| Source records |

━━━━━━━━

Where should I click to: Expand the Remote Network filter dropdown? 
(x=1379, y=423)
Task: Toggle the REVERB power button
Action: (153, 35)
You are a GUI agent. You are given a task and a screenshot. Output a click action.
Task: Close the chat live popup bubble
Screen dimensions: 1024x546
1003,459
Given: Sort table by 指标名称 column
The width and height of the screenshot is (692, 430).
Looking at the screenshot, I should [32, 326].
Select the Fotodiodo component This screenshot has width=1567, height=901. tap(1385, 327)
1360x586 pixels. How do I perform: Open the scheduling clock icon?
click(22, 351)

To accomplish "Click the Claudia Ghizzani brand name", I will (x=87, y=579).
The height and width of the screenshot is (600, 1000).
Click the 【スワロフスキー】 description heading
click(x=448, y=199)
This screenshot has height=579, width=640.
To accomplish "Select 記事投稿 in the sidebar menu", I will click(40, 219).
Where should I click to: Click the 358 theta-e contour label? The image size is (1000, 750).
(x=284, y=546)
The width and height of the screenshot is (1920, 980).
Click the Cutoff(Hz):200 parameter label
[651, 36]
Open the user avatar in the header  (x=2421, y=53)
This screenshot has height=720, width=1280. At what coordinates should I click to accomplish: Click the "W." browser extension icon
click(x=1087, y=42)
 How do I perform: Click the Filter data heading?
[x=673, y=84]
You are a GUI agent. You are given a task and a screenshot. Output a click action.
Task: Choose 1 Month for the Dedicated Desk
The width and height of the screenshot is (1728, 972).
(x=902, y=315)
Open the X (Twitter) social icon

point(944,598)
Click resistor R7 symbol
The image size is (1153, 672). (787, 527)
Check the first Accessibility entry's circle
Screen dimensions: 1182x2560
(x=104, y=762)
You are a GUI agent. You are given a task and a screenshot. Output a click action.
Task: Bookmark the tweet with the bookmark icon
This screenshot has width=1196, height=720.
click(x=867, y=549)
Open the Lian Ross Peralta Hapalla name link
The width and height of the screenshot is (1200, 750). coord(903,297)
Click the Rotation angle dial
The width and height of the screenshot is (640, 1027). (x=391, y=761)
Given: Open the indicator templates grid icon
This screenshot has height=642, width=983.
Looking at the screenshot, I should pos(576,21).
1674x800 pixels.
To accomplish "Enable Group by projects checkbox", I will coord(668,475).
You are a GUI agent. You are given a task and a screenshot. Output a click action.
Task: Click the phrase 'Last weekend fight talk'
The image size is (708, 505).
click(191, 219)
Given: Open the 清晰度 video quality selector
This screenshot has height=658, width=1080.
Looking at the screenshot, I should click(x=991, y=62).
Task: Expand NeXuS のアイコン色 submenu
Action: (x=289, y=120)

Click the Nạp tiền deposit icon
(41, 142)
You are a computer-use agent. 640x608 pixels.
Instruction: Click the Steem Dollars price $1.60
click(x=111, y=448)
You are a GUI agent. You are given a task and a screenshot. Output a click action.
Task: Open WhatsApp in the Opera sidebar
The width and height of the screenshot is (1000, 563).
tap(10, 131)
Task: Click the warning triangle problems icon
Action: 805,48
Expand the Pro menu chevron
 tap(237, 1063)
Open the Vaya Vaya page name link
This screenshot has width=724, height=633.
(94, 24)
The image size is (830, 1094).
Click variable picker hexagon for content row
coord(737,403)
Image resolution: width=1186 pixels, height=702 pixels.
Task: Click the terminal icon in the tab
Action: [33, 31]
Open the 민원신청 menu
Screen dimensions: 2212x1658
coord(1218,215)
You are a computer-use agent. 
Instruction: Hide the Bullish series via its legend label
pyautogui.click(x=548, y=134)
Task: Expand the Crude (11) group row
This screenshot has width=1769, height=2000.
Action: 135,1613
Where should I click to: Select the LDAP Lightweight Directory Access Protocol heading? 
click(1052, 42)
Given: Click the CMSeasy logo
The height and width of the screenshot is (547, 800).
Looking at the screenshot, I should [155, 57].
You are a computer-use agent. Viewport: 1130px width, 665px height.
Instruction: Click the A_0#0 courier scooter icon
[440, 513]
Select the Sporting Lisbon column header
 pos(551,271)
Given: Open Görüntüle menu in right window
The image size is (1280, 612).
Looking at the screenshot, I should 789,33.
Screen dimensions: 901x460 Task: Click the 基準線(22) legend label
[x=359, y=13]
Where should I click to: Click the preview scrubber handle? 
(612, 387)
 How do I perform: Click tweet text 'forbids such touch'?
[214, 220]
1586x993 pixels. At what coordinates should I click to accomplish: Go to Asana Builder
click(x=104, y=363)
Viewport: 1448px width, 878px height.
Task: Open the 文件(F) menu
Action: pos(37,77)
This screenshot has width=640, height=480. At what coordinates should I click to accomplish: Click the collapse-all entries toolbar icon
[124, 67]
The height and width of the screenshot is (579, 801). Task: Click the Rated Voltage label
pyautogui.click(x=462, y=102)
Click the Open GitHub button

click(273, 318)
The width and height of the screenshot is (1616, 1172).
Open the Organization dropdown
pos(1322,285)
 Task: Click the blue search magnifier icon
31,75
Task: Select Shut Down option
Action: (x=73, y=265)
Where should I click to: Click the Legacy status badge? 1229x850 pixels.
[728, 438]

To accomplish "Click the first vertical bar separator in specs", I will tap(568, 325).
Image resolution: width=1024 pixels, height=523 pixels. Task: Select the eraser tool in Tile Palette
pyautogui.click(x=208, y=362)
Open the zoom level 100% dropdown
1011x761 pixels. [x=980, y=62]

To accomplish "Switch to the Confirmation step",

━━━━━━━━

| What you are asked to do |
Turn the source records above into a numbered list, one line per item, and drop the blank lines.

| Solved problem |
1. Where should I click to: Expand the Remote Network filter dropdown? 
2. (x=1379, y=423)
3. Task: Toggle the REVERB power button
4. Action: (153, 35)
5. You are a GUI agent. You are given a task and a screenshot. Output a click action.
6. Task: Close the chat live popup bubble
7. Screen dimensions: 1024x546
8. 1003,459
9. Given: Sort table by 指标名称 column
10. The width and height of the screenshot is (692, 430).
11. Looking at the screenshot, I should [32, 326].
12. Select the Fotodiodo component This screenshot has width=1567, height=901. tap(1385, 327)
13. 1360x586 pixels. How do I perform: Open the scheduling clock icon?
14. click(22, 351)
15. To accomplish "Click the Claudia Ghizzani brand name", I will (x=87, y=579).
16. The height and width of the screenshot is (600, 1000).
17. Click the 【スワロフスキー】 description heading
18. click(x=448, y=199)
19. This screenshot has height=579, width=640.
20. To accomplish "Select 記事投稿 in the sidebar menu", I will click(40, 219).
21. Where should I click to: Click the 358 theta-e contour label? The image size is (1000, 750).
22. (x=284, y=546)
23. The width and height of the screenshot is (1920, 980).
24. Click the Cutoff(Hz):200 parameter label
25. [651, 36]
26. Open the user avatar in the header  (x=2421, y=53)
27. This screenshot has height=720, width=1280. At what coordinates should I click to accomplish: Click the "W." browser extension icon
28. click(x=1087, y=42)
29.  How do I perform: Click the Filter data heading?
30. [x=673, y=84]
31. You are a GUI agent. You are given a task and a screenshot. Output a click action.
32. Task: Choose 1 Month for the Dedicated Desk
33. The width and height of the screenshot is (1728, 972).
34. (x=902, y=315)
35. Open the X (Twitter) social icon
36. point(944,598)
37. Click resistor R7 symbol
38. The image size is (1153, 672). (787, 527)
39. Check the first Accessibility entry's circle
40. Screen dimensions: 1182x2560
41. (x=104, y=762)
42. You are a GUI agent. You are given a task and a screenshot. Output a click action.
43. Task: Bookmark the tweet with the bookmark icon
44. This screenshot has width=1196, height=720.
45. click(x=867, y=549)
46. Open the Lian Ross Peralta Hapalla name link
47. The width and height of the screenshot is (1200, 750). coord(903,297)
48. Click the Rotation angle dial
49. The width and height of the screenshot is (640, 1027). (x=391, y=761)
50. Given: Open the indicator templates grid icon
51. This screenshot has height=642, width=983.
52. Looking at the screenshot, I should pos(576,21).
53. 1674x800 pixels.
54. To accomplish "Enable Group by projects checkbox", I will coord(668,475).
55. You are a GUI agent. You are given a task and a screenshot. Output a click action.
56. Task: Click the phrase 'Last weekend fight talk'
57. The image size is (708, 505).
58. click(191, 219)
59. Given: Open the 清晰度 video quality selector
60. This screenshot has height=658, width=1080.
61. Looking at the screenshot, I should click(x=991, y=62).
62. Task: Expand NeXuS のアイコン色 submenu
63. Action: (x=289, y=120)
64. Click the Nạp tiền deposit icon
65. (41, 142)
66. You are a computer-use agent. 640x608 pixels.
67. Instruction: Click the Steem Dollars price $1.60
68. click(x=111, y=448)
69. You are a GUI agent. You are given a task and a screenshot. Output a click action.
70. Task: Open WhatsApp in the Opera sidebar
71. The width and height of the screenshot is (1000, 563).
72. tap(10, 131)
73. Task: Click the warning triangle problems icon
74. Action: 805,48
75. Expand the Pro menu chevron
76.  tap(237, 1063)
77. Open the Vaya Vaya page name link
78. This screenshot has width=724, height=633.
79. (94, 24)
80. The image size is (830, 1094).
81. Click variable picker hexagon for content row
82. coord(737,403)
83. Image resolution: width=1186 pixels, height=702 pixels.
84. Task: Click the terminal icon in the tab
85. Action: [33, 31]
86. Open the 민원신청 menu
87. Screen dimensions: 2212x1658
88. coord(1218,215)
89. You are a computer-use agent. 
90. Instruction: Hide the Bullish series via its legend label
91. pyautogui.click(x=548, y=134)
92. Task: Expand the Crude (11) group row
93. This screenshot has width=1769, height=2000.
94. Action: 135,1613
95. Where should I click to: Select the LDAP Lightweight Directory Access Protocol heading? 
96. click(1052, 42)
97. Given: Click the CMSeasy logo
98. The height and width of the screenshot is (547, 800).
99. Looking at the screenshot, I should [155, 57].
100. You are a computer-use agent. Viewport: 1130px width, 665px height.
101. Instruction: Click the A_0#0 courier scooter icon
102. [440, 513]
103. Select the Sporting Lisbon column header
104.  pos(551,271)
105. Given: Open Görüntüle menu in right window
106. The image size is (1280, 612).
107. Looking at the screenshot, I should 789,33.
108. Screen dimensions: 901x460 Task: Click the 基準線(22) legend label
109. [x=359, y=13]
110. Where should I click to: Click the preview scrubber handle? 
111. (612, 387)
112.  How do I perform: Click tweet text 'forbids such touch'?
113. [214, 220]
114. 1586x993 pixels. At what coordinates should I click to accomplish: Go to Asana Builder
115. click(x=104, y=363)
116. Viewport: 1448px width, 878px height.
117. Task: Open the 文件(F) menu
118. Action: pos(37,77)
119. This screenshot has width=640, height=480. At what coordinates should I click to accomplish: Click the collapse-all entries toolbar icon
120. [124, 67]
121. The height and width of the screenshot is (579, 801). Task: Click the Rated Voltage label
122. pyautogui.click(x=462, y=102)
123. Click the Open GitHub button
124. click(273, 318)
125. The width and height of the screenshot is (1616, 1172).
126. Open the Organization dropdown
127. pos(1322,285)
128.  Task: Click the blue search magnifier icon
129. 31,75
130. Task: Select Shut Down option
131. Action: (x=73, y=265)
132. Where should I click to: Click the Legacy status badge? 1229x850 pixels.
133. [728, 438]
134. To accomplish "Click the first vertical bar separator in specs", I will tap(568, 325).
135. Image resolution: width=1024 pixels, height=523 pixels. Task: Select the eraser tool in Tile Palette
136. pyautogui.click(x=208, y=362)
137. Open the zoom level 100% dropdown
138. 1011x761 pixels. [x=980, y=62]
139. To accomplish "Switch to the Confirmation step",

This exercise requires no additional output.